═════ Given information

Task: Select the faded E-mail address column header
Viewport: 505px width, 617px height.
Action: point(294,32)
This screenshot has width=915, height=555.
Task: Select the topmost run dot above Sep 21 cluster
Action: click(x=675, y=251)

══════════

What is being asked.
The task calls for every line of the material to be reproduced precisely.

Task output.
Task: Select the faded E-mail address column header
Viewport: 505px width, 617px height.
Action: point(294,32)
This screenshot has width=915, height=555.
Task: Select the topmost run dot above Sep 21 cluster
Action: click(x=675, y=251)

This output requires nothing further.